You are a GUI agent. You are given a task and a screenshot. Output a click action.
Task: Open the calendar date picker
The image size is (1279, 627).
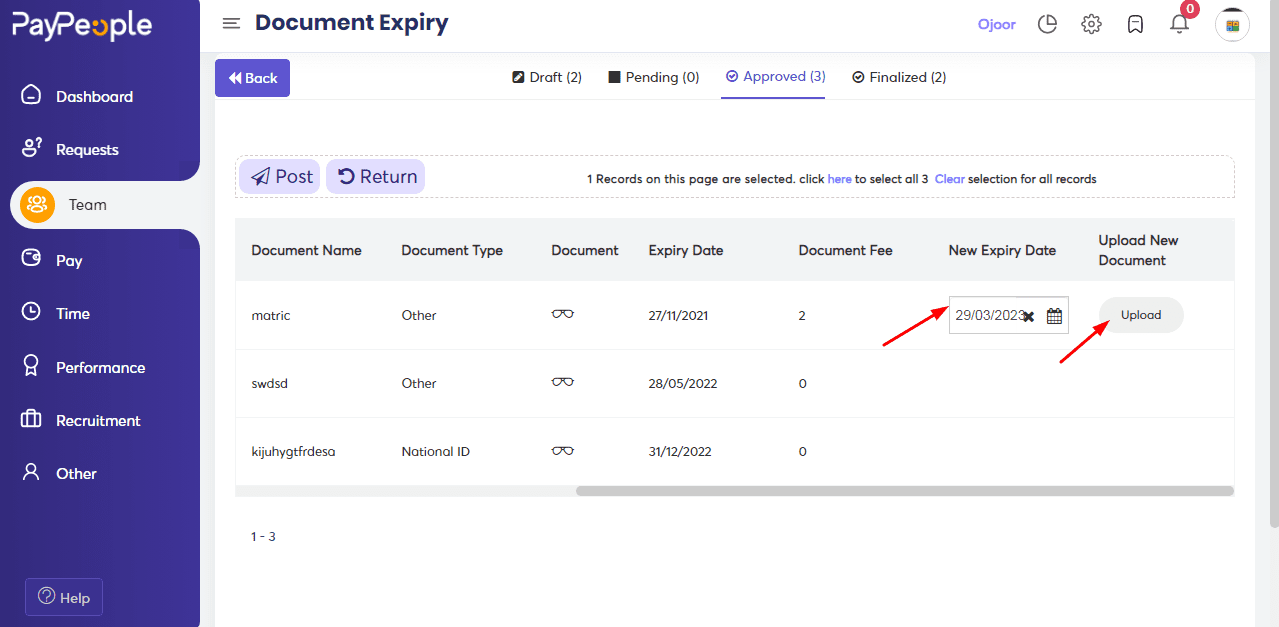1054,315
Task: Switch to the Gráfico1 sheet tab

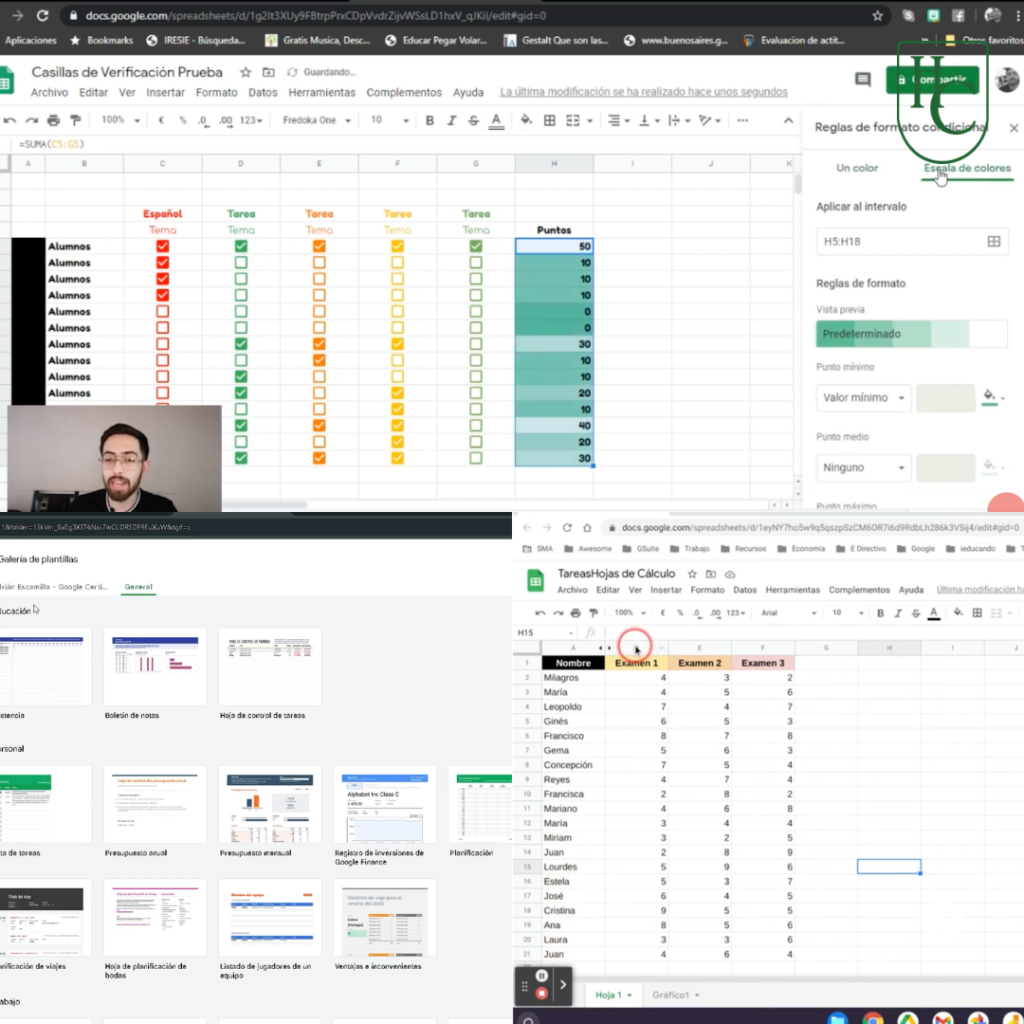Action: pyautogui.click(x=675, y=995)
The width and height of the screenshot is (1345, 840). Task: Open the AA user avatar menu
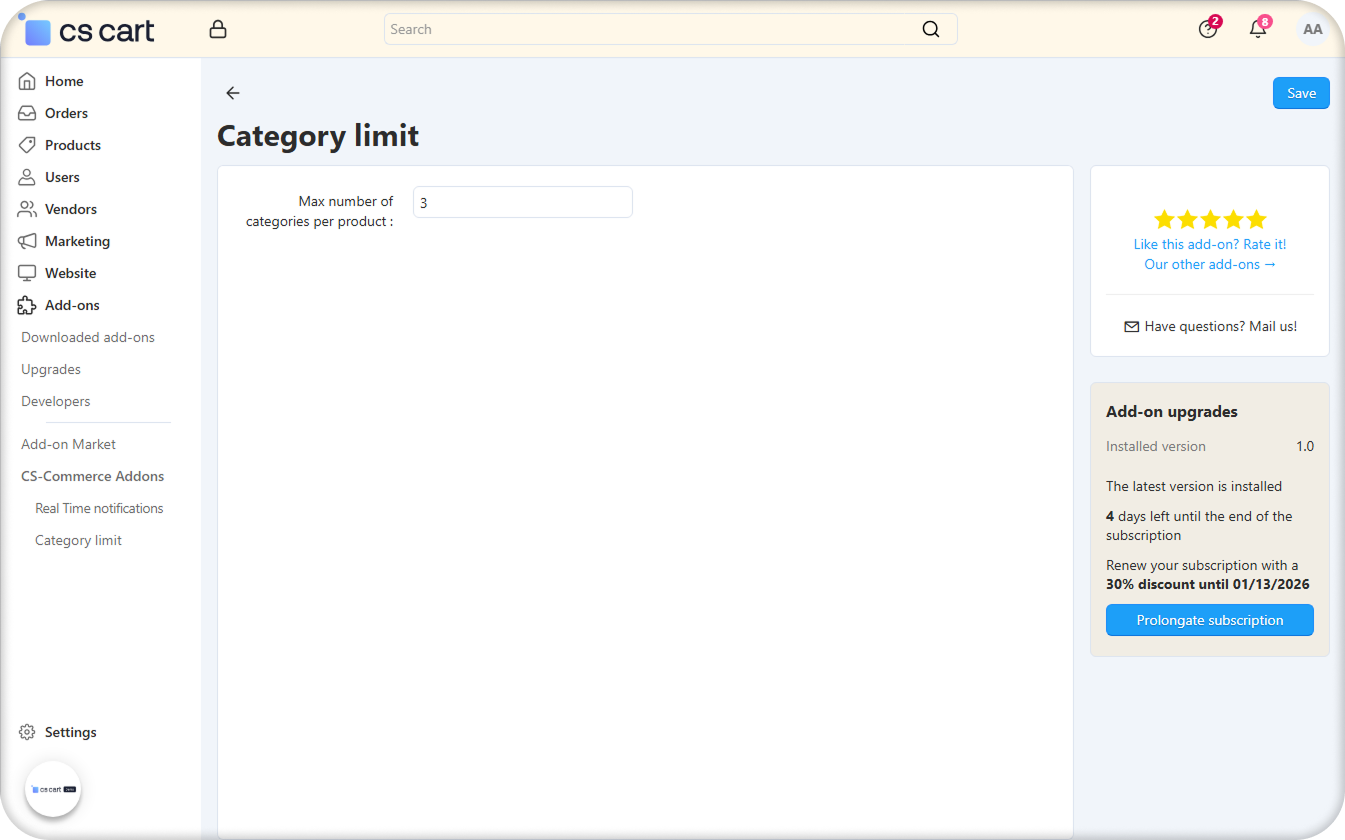pos(1312,30)
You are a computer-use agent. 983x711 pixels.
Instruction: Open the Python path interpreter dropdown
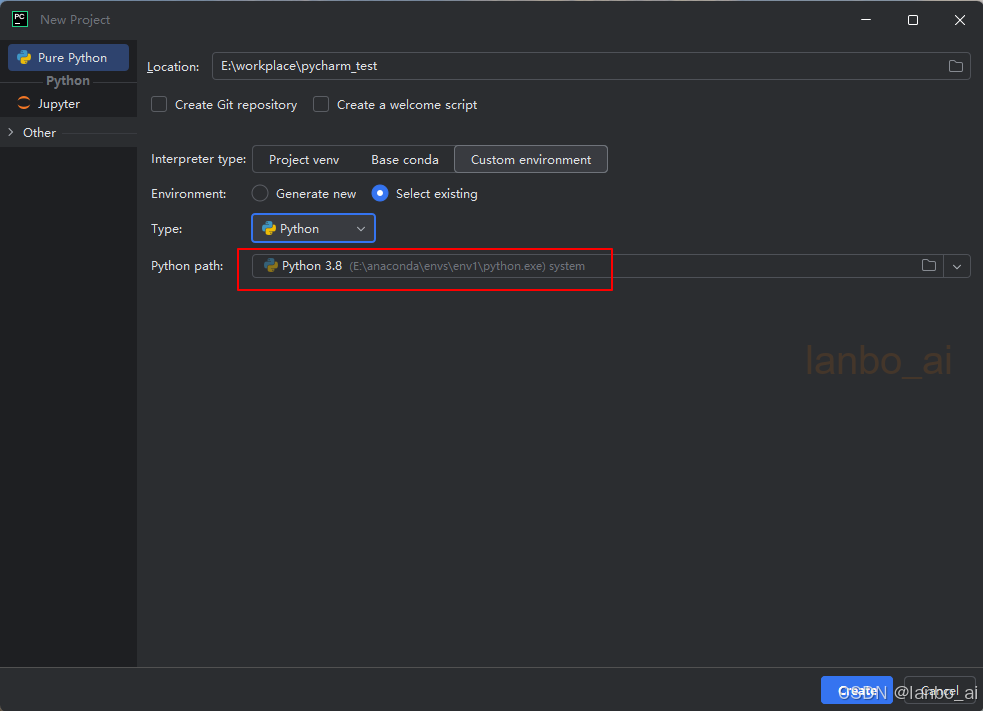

------

## TRY IT
Print the full listing exactly, dropping the pictures.

## WRITTEN ANSWER
You are a GUI agent. You are given a task and a screenshot. Output a click action.
Task: Open the calendar date picker
The image size is (1279, 627).
1054,315
Task: Switch to the Gráfico1 sheet tab

Action: pyautogui.click(x=675, y=995)
The width and height of the screenshot is (1345, 840). Task: Open the AA user avatar menu
pos(1312,30)
You are a computer-use agent. 983x711 pixels.
Instruction: Open the Python path interpreter dropdown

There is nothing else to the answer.